Republicans are expected to hold at least 52 seats in the 100-member Senate after capturing three previously held by Democrats in West Virginia, Ohio and Montana in last Tuesday’s election. Current Senate Republican Leader Mitch McConnell, who has led his party in the chamber since 2007, has said he will step down from leadership after the election.
“Rick Scott for Senate Majority Leader!” Musk, a tech billionaire who has emerged as a major backer of Trump in recent months, wrote in a social media post on Sunday.
Musk is the world’s wealthiest person. Scott, who represents Florida in the Senate, is a former healthcare executive and the wealthiest sitting senator. Musk endorsed Trump on July 13, the day the former president was shot in the ear in a Pennsylvania assassination attempt.
In an interview on Fox News on Sunday, Scott said that the Senate needs to implement real change.
“We can’t keep doing what we’re doing,” Scott said. “That’s what Donald Trump got elected to do, to be the change.”
Trump campaigned on promises, among other things, to deport immigrants who are in the United States illegally, cut taxes, impose tariffs on international trading partners and loosen fiscal policy.
Scott has the backing of several hard-right Republican senators, but it remains whether he can bring Republican moderates to his side.
Each party votes on their leader in the Senate in January, after senators have been sworn in to the new Congress. Whoever wins the Republican leadership will succeed Democrat Chuck Schumer as majority leader.
The outcome of two Senate races – in Pennsylvania and Arizona – has not yet been called by Edison Research.
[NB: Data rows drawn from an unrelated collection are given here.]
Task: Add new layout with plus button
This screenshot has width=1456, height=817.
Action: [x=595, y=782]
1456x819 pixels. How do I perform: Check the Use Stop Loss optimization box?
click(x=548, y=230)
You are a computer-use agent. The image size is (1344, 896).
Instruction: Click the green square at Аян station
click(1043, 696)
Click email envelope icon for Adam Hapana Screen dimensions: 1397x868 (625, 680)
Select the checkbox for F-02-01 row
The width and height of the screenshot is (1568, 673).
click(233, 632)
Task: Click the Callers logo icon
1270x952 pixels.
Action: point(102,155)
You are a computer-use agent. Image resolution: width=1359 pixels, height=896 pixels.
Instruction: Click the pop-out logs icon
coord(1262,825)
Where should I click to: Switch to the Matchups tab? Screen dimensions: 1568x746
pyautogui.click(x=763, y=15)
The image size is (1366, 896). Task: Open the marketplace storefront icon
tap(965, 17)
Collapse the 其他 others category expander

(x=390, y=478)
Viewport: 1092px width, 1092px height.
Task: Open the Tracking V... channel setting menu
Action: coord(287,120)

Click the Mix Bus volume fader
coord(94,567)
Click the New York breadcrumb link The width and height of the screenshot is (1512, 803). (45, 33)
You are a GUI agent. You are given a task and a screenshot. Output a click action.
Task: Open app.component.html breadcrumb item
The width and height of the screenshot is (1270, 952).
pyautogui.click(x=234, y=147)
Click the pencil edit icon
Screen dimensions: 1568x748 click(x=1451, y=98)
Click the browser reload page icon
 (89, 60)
Republican Senate candidate David McCormick (NYSE:) of Pennsylvania told Fox News on Sunday that he is not ready to support a particular candidate yet, but said Republicans “can’t have incrementalism” in their agenda.
HOUSE CONTROL STILL UNCLEAR
Control of the U.S. House of Representatives has not yet been decided. Republicans already have won 213 seats, according to Edison, just shy of the 218 needed to retain their current majority. If Republicans lead both chambers, it would mean that most of Trump’s agenda would have a much greater likelihood of winning congressional approval than if Democrats controlled one of them.
Partial results show Republicans have a narrow lead in nine of the remaining uncalled House races and Democrats in seven, according to a New York Times (NYSE:) analysis, although many thousands of votes remain to be counted.
Gaining control of the House would give the Republicans broad power to potentially push through an agenda of tax cuts, border security control and energy deregulation.
Most of the remaining House seats are in Western states, where vote tallying typically takes longer than elsewhere in the country.